Eine pädagogische Wirkung auf das Volk schreibt er der neuen Staatsform durchaus zu und steht voll hinter der Republik:
„Nun bietet gewiß die Demokratie, gleichgültig in welcher Rechtsform eingekleidet, keinerlei Glücksgarantie an, weder für den Einzelnen noch für ein Gemeinwesen. Doch ist sie der Erziehungsfaktor zur Eigen- und Mitverantwortung“ (276 f).
Mit der Wahl des Monarchisten Hindenburgs zum Reichspräsidenten, dem der „Mythos siegreicher Feldzüge“ (329) zum Sieg verhalf, verdunkelte sich 1925 die Atmosphäre, die Gegnerschaften verstärkten sich. Kommunisten und Nationalisten radikalisierten sich. Das „Straßenbild“ (358) veränderte sich, Uniformierte marschierten auf. Die „geschulte Brachialgewalt für die Auseinandersetzung mit dem politischen Gegner“ von Seiten der Nationalsozialisten führte zu offenen und brutalen Konfrontationen.
Aber auch  an „Radikalen der Linken fehlte es nicht“ (341), die eine „entschädigungslose Enteignung der alten fürstlichen Vermögen“ (365) forderten und ebenso gewaltbereit waren.
Ein großer Teil der Pressewelt und des Films wurde von dem Deutschnationalen Alfred Hugenberg, der später im Kabniett von Hitler saß, nach rechts beeinflusst – Heuss urteilt über ihn überraschend mild, obwohl der Industrielle nachweislich einen Beitrag zur Machtübernahme Hitlers geleistet hat: „er wurde, gewiß eine ‚Patriot‘, zu einer unheilvollen Figur der vaterländischen Geschichte“ (362).
Die „Zerfahrenheit der Parteien“ (391) wie auch die „Zerrissenheit des Parlaments“ (394) , die zu keiner gemeinsamen Richtung mehr fähig waren, führte 1930 zur Auflösung des Reichstags, einer darauf folgenden Regierung die mit Notartikel 48 Gesetze verabschieden ließ und letztlich zum Aufstieg der Nationalsozialisten.

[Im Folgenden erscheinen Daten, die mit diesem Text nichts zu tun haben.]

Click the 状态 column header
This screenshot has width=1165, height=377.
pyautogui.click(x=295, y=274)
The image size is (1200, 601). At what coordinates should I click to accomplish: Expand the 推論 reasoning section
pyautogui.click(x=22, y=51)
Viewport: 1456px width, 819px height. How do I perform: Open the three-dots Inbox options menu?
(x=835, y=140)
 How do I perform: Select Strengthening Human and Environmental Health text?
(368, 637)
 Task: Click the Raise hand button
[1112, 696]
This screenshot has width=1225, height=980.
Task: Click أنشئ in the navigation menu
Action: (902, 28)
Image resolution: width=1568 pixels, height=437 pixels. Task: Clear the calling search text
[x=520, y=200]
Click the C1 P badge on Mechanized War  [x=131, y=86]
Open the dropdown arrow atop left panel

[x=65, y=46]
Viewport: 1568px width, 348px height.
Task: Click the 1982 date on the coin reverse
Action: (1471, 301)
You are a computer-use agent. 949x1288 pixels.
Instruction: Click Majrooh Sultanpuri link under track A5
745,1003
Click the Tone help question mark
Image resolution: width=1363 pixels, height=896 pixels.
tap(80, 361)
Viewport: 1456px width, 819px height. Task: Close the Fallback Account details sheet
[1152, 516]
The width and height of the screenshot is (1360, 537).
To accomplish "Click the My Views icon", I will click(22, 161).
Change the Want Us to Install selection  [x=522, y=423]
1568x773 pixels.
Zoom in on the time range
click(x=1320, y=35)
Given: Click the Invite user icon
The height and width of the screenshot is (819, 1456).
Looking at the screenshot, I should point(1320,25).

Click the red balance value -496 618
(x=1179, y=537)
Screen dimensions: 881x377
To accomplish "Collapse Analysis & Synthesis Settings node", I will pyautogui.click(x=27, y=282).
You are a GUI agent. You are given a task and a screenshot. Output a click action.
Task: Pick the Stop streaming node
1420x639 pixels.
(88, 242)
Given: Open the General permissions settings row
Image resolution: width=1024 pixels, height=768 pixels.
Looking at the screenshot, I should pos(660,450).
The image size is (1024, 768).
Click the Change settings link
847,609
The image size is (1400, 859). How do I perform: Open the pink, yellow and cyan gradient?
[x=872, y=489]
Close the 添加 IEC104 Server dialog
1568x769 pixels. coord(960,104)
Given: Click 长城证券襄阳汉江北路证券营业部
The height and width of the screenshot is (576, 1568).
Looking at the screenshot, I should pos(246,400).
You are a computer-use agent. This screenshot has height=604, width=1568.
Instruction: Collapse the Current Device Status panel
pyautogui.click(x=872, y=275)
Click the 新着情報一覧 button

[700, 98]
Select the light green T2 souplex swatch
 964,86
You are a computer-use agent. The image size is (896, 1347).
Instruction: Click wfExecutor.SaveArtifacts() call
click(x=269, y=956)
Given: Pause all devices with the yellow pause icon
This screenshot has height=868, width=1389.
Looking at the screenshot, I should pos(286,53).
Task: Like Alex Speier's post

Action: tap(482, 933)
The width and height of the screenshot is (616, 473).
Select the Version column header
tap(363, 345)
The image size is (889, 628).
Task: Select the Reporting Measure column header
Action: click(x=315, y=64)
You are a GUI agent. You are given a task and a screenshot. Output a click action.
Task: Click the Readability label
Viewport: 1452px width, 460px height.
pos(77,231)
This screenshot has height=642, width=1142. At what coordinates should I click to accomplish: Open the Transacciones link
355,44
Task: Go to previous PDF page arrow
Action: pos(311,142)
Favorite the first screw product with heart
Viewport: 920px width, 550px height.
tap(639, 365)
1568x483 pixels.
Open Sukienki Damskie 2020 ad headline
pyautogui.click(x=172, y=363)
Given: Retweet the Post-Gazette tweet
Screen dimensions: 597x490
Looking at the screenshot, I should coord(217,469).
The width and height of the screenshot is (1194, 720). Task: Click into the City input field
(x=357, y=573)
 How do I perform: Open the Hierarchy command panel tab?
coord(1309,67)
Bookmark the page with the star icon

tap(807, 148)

Sicht von außen auf Deutschland
Deutschland war nach dem Krieg ein völlig anderes – demokratisch und ohne Militär. Außenminister Rathenau, laut Heuss „eine großartige Erscheinung“ (279), kämpfte mit diplomatischen Mitteln für dieses Deutschland und wurde ermordet, „nicht weil dieser den Rapallo-Vertrag abgeschlossen hatte, sondern ganz einfach, weil er ein Jude war“ (278). Die russische Seite hatte durch diesen politischen Schachzug des Ministers auf Reparationen von Deutschland verzichtet, aber die Versöhnung mit Frankreich rückte deshalb nicht näher. Im Gegenteil: Poincaré, während des Kriegs französischer Staatspräsident und nach 1918 mehrfach Ministerpräsident, weihte „Woche um Woche ein Kriegerdenkmal“ ein und hielt dabei „unversöhnliche Reden“, die zum negativen „deutschen Wirtschaftspolitikum“ (280) wurden. In „Paris glaubte man einfach nicht an den ernsthaften Willen der Deutschen“ (285), weshalb Frankreich und Belgien 1923 das Ruhrgebiet besetzen, in deren Folge die Hyperinflation entstand: „Das Opfer wurde die deutsche Reichsmark“ (286).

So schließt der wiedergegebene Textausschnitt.